Governo Lula faz pressão intensa por ativista de esquerda detido em Israel, mas foi omisso com brasileiro sequestrado e morto pelo Hamas
Enquanto o governo Lula se mobiliza com veemência para defender um militante de esquerda detido em operação internacional, o silêncio e a morosidade diante do sequestro e morte de um brasileiro comum por terroristas revelam um padrão incômodo. Não se trata aqui de tomar partido em conflitos distantes, mas de questionar algo elementar: o Itamaraty e o Palácio do Planalto tratam igualmente todos os cidadãos brasileiros em apuros no exterior?
Michel Nisenbaum, brasileiro nascido no Rio de Janeiro, foi sequestrado pelo Hamas em 7 de outubro de 2023. Ele era o único brasileiro mantido como refém pelo grupo terrorista. Sua família relatou reuniões com Lula e promessas de ajuda, mas a pressão diplomática real foi tímida. Nota oficial só ganhou tom mais firme quando o Exército de Israel recuperou seu corpo, em maio de 2024. (Leia aqui e aqui). Pouca comoção pública, pouca mobilização visível. Um brasileiro morto por terroristas, e o governo petista seguiu adiante com sua agenda.
Contrastem com o caso recente de Thiago Ávila, ativista socioambiental alinhado à esquerda e participante de uma flotilha humanitária com destino a Gaza. Detido pelas autoridades israelenses, Ávila virou prioridade nacional. O presidente Lula e o Itamaraty não pouparam adjetivos: “grave afronta ao direito internacional”, “injustificável”. (Leia aqui e aqui). O ativista, que atuava em causa política específica, recebe o que Michel Nisenbaum não teve enquanto vivo.
A pergunta incômoda, feita por vozes como a de Andrea Orsi nas redes, não pode ser varrida para debaixo do tapete: por que um brasileiro vale mais que o outro?
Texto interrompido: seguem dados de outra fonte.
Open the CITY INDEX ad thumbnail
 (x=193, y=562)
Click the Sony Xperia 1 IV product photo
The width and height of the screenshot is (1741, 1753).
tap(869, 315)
A diferença não está na nacionalidade — ambos são brasileiros. Está no perfil ideológico. Nisenbaum, com dupla cidadania e vivendo em Israel, não se enquadrava no script do “campo progressista”. Ávila encaixa-se perfeitamente.
Esse não é um episódio isolado. É sintoma de uma política externa ideologizada, que coloca alinhamento político acima da defesa intransigente de todo e qualquer brasileiro em dificuldade. O que vemos agora é uma diplomacia de dois pesos e duas medidas, que envergonha o serviço exterior e trata a vida dos nossos conterrâneos como moeda de troca ideológica.
O Brasil merece uma diplomacia profissional, pragmática e que coloque os interesses nacionais — e a vida de seus cidadãos — em primeiro lugar. Sem esquecer Michel Nisenbaum enquanto enaltece outros nomes mais convenientes.
A contradição está exposta. Cabe aos brasileiros cobrar coerência. Cidadão é cidadão, ponto final.